■ **TASK DESCRIPTION**
Using the data beneath this instruction, retype only the lines from the one that contains "Task: Add trial points with plus button" down to the one that contains "Given: Click the Salz", both included, exactly as they appear.

..............................

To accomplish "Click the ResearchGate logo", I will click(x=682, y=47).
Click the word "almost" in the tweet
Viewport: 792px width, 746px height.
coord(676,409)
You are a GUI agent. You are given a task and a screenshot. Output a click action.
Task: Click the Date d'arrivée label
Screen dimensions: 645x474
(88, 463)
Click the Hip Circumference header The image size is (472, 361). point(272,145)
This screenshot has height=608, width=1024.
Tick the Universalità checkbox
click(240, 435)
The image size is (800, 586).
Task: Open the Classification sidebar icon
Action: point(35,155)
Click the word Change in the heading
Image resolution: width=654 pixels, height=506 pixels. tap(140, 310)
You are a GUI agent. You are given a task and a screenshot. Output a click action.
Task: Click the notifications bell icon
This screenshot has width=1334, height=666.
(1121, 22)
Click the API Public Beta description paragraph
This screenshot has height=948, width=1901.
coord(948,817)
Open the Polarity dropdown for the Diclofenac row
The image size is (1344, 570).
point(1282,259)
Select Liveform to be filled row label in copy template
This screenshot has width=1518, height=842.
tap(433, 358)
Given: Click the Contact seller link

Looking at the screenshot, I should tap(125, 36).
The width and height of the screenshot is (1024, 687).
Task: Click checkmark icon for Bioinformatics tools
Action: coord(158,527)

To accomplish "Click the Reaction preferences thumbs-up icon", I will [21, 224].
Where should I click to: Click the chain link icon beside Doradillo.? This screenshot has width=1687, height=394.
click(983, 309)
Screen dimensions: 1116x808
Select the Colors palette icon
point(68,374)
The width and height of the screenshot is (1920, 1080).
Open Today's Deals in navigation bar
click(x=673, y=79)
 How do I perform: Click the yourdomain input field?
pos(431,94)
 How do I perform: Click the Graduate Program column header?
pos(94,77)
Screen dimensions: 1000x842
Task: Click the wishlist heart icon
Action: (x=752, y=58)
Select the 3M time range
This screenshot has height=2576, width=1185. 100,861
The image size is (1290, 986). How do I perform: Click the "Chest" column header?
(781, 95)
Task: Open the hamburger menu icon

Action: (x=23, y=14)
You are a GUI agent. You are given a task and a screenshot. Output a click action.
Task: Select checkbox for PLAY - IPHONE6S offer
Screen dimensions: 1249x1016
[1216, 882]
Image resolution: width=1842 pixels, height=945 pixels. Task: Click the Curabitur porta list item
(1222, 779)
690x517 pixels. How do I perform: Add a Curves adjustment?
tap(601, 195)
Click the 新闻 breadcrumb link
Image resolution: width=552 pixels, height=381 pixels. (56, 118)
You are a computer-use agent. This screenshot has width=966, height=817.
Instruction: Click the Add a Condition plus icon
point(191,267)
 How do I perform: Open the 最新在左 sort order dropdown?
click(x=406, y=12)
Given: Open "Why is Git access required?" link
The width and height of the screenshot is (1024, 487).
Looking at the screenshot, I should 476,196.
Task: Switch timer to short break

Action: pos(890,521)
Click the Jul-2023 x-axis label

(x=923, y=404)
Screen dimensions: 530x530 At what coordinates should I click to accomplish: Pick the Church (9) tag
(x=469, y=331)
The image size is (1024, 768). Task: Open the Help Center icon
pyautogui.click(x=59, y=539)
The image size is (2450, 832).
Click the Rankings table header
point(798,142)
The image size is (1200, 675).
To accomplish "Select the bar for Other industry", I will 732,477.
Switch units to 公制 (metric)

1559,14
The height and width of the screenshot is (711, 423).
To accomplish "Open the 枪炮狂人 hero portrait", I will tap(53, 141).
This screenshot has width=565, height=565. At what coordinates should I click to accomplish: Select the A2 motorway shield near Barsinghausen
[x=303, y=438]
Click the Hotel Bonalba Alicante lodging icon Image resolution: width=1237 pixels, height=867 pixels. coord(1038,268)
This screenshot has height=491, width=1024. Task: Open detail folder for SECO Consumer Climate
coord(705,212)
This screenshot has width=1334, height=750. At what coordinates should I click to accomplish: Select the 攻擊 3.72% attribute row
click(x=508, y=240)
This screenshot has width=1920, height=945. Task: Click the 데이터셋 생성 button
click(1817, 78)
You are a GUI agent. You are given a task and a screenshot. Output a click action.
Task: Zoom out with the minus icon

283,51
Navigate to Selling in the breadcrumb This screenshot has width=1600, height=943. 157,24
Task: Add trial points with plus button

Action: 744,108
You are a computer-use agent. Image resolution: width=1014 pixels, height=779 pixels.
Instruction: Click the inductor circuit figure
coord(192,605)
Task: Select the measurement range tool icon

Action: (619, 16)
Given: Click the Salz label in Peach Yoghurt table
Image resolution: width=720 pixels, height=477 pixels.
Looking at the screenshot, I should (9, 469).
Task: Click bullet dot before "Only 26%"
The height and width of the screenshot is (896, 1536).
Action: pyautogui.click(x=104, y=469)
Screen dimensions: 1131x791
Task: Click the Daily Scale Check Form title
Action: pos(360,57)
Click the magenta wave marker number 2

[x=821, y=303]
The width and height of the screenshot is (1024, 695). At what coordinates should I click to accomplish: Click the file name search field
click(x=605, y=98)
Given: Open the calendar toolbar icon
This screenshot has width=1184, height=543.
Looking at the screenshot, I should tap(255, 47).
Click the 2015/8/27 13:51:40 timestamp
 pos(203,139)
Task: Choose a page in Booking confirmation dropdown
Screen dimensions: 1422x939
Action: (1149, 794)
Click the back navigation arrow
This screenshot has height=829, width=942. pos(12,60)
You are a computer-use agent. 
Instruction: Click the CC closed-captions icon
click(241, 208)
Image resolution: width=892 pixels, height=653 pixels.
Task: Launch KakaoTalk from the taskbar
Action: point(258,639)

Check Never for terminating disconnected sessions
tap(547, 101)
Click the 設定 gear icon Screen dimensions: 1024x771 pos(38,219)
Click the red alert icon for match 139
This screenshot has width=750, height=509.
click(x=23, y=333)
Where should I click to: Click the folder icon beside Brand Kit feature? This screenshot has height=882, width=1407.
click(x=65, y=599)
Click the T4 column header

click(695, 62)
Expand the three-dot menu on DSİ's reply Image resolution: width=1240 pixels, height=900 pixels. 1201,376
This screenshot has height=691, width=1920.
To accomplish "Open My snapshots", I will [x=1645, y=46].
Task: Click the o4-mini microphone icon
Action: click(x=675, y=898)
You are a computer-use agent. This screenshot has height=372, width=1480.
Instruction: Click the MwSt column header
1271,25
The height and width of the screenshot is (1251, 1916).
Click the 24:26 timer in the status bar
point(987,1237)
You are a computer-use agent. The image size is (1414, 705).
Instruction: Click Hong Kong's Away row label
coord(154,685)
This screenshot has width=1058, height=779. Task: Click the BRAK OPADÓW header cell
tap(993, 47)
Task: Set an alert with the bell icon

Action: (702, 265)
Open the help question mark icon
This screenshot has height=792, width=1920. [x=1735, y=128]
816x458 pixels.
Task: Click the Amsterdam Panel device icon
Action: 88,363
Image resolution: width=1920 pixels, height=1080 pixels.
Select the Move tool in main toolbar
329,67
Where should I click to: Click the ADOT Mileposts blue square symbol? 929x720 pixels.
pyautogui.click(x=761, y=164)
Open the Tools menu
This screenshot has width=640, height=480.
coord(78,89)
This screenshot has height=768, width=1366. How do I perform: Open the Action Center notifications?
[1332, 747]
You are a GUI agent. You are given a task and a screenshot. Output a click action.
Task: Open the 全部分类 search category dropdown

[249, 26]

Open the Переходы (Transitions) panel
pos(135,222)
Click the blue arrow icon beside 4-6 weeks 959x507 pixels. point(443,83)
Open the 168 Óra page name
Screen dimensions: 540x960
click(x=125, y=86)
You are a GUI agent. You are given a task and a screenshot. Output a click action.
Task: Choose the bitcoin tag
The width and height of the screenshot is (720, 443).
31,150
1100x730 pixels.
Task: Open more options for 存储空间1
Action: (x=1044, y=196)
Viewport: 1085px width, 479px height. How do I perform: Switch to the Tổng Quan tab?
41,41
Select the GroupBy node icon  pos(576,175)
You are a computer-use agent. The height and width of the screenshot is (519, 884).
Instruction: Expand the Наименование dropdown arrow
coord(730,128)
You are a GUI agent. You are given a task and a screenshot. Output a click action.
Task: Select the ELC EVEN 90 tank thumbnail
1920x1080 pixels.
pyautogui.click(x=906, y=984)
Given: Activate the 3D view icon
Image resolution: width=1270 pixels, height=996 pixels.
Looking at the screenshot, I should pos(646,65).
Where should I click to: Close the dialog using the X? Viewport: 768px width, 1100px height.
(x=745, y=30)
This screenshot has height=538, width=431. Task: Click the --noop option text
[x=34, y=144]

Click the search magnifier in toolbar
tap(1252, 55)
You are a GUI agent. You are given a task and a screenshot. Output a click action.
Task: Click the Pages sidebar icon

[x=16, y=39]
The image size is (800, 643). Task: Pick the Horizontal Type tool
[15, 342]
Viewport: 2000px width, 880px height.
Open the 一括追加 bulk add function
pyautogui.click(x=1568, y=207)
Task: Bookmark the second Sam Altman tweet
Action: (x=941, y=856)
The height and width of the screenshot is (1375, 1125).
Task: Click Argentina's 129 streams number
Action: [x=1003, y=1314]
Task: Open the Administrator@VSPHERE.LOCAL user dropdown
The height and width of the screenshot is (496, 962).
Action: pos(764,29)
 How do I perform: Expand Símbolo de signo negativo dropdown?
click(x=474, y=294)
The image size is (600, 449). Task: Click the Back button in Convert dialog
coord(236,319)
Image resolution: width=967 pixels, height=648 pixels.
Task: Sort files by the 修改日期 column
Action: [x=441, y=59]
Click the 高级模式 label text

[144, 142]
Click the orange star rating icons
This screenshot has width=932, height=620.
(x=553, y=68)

..............................

■ **REPLY TO THE EXERCISE**
Task: Add trial points with plus button

Action: 744,108
You are a computer-use agent. Image resolution: width=1014 pixels, height=779 pixels.
Instruction: Click the inductor circuit figure
coord(192,605)
Task: Select the measurement range tool icon

Action: (619, 16)
Given: Click the Salz label in Peach Yoghurt table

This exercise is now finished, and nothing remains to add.